Lars Jorde (22 May 1865 – 25 September 1939) was a Norwegian painter and illustrator.

==Biography==
He was born at Vang Municipality in Hedmark, Norway. He entered the Norwegian National Academy of Craft and Art Industry in 1889. He studied under Gerhard Munthe, Alfred Philippe Roll, Eilif Peterssen and Harriet Backer, and Kristian Zahrtmann. He studied at Paris and in Italy. In 1905, he moved to Lillehammer and in 1912 to a house that Thorvald Erichsen had had built based upon design by Arnstein Arneberg.

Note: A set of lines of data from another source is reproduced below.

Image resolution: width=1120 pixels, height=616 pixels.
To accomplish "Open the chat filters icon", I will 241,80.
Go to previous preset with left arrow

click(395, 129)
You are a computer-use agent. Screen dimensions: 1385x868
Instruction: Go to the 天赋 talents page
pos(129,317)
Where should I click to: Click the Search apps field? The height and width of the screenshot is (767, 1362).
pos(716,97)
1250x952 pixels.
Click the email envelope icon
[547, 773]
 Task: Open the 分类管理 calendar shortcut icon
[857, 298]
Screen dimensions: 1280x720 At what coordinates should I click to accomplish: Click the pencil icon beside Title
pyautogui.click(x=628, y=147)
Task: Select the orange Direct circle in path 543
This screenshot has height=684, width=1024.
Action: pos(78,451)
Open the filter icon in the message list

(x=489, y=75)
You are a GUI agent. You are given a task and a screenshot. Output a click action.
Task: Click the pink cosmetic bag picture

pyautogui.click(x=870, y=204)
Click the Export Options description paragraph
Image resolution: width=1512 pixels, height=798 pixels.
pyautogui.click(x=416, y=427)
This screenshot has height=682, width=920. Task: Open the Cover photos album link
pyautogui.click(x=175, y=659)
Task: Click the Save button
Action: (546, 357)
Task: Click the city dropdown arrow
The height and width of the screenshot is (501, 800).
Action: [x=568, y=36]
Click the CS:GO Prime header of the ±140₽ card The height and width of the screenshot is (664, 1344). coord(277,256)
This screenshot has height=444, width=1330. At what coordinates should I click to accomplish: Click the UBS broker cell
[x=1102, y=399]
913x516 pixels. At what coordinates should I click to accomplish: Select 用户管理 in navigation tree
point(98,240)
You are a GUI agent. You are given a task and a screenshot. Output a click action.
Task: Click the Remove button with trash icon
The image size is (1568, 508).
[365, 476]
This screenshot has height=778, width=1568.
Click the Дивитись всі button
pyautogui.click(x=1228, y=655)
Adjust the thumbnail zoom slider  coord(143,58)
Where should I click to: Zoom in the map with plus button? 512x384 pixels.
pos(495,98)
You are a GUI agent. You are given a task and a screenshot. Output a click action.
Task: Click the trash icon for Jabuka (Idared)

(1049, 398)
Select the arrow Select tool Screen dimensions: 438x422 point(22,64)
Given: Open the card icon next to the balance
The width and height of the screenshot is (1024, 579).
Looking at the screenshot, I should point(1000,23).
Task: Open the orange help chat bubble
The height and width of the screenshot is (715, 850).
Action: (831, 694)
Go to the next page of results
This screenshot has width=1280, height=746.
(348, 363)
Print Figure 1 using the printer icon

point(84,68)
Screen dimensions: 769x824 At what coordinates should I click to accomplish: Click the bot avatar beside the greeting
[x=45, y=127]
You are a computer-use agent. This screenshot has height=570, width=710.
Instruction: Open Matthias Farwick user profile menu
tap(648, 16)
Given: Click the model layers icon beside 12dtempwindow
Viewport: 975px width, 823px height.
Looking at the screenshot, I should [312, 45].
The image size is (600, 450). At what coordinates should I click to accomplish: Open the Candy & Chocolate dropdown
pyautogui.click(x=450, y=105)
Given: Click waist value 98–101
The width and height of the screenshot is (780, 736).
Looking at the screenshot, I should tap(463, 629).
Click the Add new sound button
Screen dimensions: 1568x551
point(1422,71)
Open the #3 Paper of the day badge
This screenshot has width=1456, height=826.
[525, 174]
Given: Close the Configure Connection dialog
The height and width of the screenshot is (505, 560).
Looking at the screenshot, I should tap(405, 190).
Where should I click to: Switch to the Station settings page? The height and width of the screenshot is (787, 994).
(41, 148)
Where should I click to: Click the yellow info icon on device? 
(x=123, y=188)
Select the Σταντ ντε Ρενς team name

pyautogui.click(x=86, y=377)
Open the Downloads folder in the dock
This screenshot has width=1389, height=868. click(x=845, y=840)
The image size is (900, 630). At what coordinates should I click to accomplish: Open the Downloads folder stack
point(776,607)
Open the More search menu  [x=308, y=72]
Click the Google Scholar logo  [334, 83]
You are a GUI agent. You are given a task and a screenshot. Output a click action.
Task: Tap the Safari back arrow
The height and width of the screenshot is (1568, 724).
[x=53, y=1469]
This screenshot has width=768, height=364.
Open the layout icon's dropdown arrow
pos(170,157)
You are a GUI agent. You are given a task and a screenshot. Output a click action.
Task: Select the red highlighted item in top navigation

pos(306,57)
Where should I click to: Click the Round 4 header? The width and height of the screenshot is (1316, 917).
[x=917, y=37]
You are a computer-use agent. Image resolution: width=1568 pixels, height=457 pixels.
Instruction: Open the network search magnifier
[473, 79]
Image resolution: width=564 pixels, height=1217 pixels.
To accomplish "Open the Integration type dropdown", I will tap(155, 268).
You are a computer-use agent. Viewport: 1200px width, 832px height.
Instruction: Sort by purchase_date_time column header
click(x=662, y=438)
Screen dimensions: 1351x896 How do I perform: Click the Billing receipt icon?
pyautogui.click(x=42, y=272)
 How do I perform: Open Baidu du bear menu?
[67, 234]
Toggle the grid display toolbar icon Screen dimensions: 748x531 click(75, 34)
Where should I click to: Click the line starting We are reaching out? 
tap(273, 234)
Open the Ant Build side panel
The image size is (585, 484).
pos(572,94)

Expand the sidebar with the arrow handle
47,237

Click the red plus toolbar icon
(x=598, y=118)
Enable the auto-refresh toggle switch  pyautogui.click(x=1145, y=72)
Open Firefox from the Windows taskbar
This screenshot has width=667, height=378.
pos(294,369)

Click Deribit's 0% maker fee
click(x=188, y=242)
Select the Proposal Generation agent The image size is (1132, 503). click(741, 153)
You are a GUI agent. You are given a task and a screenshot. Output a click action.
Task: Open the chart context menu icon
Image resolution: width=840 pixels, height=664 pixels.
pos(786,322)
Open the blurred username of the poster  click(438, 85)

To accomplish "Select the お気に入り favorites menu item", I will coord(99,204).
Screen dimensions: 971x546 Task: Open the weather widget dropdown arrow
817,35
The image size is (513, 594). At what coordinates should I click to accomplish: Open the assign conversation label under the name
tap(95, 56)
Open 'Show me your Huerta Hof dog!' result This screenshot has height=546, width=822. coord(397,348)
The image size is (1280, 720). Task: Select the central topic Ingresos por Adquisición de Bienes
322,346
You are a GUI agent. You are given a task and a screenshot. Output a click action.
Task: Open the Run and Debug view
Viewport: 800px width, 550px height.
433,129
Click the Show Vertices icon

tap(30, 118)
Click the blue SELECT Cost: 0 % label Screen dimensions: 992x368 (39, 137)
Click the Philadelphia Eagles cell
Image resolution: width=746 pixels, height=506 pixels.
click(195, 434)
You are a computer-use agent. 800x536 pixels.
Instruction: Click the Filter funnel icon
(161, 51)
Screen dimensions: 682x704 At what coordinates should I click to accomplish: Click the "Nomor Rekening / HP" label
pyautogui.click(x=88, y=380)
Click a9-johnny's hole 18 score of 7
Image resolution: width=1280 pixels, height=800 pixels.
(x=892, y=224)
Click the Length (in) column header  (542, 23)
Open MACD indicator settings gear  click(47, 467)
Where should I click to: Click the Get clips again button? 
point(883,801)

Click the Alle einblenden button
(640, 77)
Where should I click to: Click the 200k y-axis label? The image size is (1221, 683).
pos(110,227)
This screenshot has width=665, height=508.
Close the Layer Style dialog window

He lived in Lillehammer until his death in 1939.

He provided decorative work at the Vingrom Chapel in Lillehammer (1908), the student hall at the Norwegian College of Agriculture in Ås Municipality, and made a series of decorations for Granheim Sanatorium in Follebu (1908–27). In 1925 he decorated Sjøli Chapel in Ytre Rendal Municipality.

He painted in different styles over the course of his career, and is represented with several works in the National Gallery of Norway. Jorde also worked as an illustrator, illustrating Nansen and Sverdrup's Fram over polhavet (1897) and Andersen's I cancelliraadens dage (1907) and I brønden og i tjernet by Jørgen Moe (1898).